I am running in circles trying to derive the formula for the hessian of a composition of (real-valued) vector functions, and can't figure out where I'm going wrong.
Suppose we have (smooth-enough) functions $f:\mathbb{R}^n\longrightarrow\mathbb{R}^m$, $g:\mathbb{R}^m\longrightarrow\mathbb{R}^p$, and their composition $h=g\circ f:\mathbb{R}^n\longrightarrow\mathbb{R}^p$.
Here is what I'm working with:
- I am very confident that the Jacobians $\nabla_x f(x)$ is an $(m\times n)$ matrix and $\nabla_u g(f(x))$ is a $(p\times m)$ matrix, given these are basically by definition the linearization of the resp. functions at the given points $x, f(x)=u$.
- I am fairly confident that the Hessian $\nabla^2 h$ of a given vector-valued function $h:\mathbb{R}^a\rightarrow\mathbb{R}^b$ is a $(b\times a\times a)$ 3-tensor (I'm not quite 100% confident on the actual dimension ordering but from what I've found online and what I can convince myself of, this makes the most sense)
- I am very confident in the vector-valued chain rule: $\nabla_x(g\circ f)=\nabla_u g(f(x))\cdot \nabla_x f(x)$, where here $\cdot$ in the RHS is standard matrix multiplication giving $[p\times m]\cdot[m\times n]\mapsto[p\times n]$
- I am confident that the second derivative of a composition (of real-valued, single-variable functions, for simplicity) is $\frac{d^2}{dx^2}g(f(x))=g''(f(x))f'(x)^2+g'(f(x))f''(x)$ since you have to apply the product rule the second time through and the chain rule again applies to the first term of the product rule.
Now, if I try to (albeit naively) apply all these things together (and this is where it gets dicey), I would expect the result to look something like $$ \nabla^2_x h(x)=\nabla_x^2[g(f(x))] = \nabla^2_ug(f(x))\cdot\nabla_xf(x)^2+\nabla_ug(f(x))\cdot\nabla^2_xf(x). \ \ \ (1) $$
This doesn't directly translate though because $\nabla_xf(x)$ isn't square, so it can't be squared (pun intended).

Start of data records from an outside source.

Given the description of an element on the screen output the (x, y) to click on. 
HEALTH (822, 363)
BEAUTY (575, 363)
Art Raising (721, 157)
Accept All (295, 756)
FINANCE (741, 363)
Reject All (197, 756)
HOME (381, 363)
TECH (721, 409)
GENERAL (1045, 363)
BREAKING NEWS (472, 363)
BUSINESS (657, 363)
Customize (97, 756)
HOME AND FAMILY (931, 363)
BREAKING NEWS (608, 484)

I am guessing there is some transposition magic happening during the product rule?
At any rate, if I try to work backward however, knowing that $\nabla_xh$ needs to be a $(p\times n\times n)$ and writing out what the individual sizes need to be, I get
$$ [p\times m\times m]([m\times n]?[m\times n]?) + [p\times m][m\times n\times n] $$
The second term works out nicely just by summing over the innermost $m-$dim resulting in a $(p\times n\times n)$ 3-tensor as expected, but I cannot see how any transposition of the first set of terms can result in a $(p\times n\times n)$ tensor. Unless of course we multiply out each of the $\nabla_xf$ factors against one of the $m$ dimensions in the $\nabla_u^2g$ tensor. Which I guess kind of makes sense since $\nabla_u^2g$ should be basically $p$ "layers" of bilinear forms so that its like $\nabla_xf^T[\nabla_u^2g]_i\nabla_xf$, but that all seems very hand-wavy to me, esp since we don't have to apply the same logic to the second term (possibly this comes back to the product rule?)
Anyway... tldr: what is the correct (with correct justification "something something product rule..."?) method of evaluating this tensor product (the first term in the rhs of "equation" $(1)$)? Is my description of multiplying out the second term accurate? What would be good/sensible/correct notation to use for the first term since the $\nabla^2_ug(f(x))\cdot\nabla_xf(x)^2$ shown seems like a bad abuse of notation?